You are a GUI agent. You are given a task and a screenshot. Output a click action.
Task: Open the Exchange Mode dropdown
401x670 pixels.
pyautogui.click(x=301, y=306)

◇ ◇ ◇ ◇

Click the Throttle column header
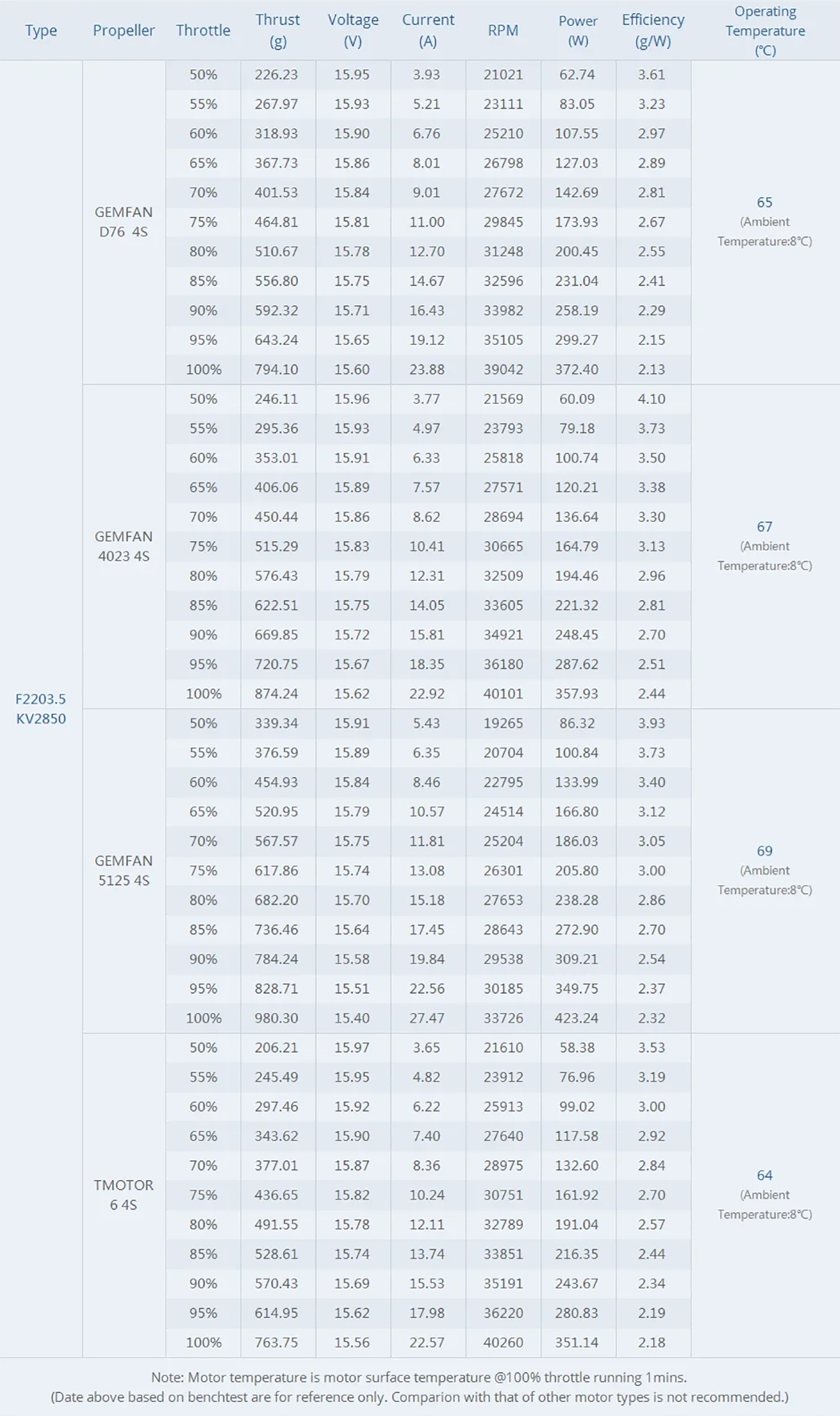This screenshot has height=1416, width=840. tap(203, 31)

◇ ◇ ◇ ◇

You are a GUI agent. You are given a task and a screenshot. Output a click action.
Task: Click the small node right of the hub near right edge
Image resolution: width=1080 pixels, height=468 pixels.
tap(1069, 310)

◇ ◇ ◇ ◇

### EXERCISE AIM
Find each line of the listing above that contains the word "pixels" and copy those lines in full.

### RESULT OF THE EXERCISE
401x670 pixels.
Image resolution: width=1080 pixels, height=468 pixels.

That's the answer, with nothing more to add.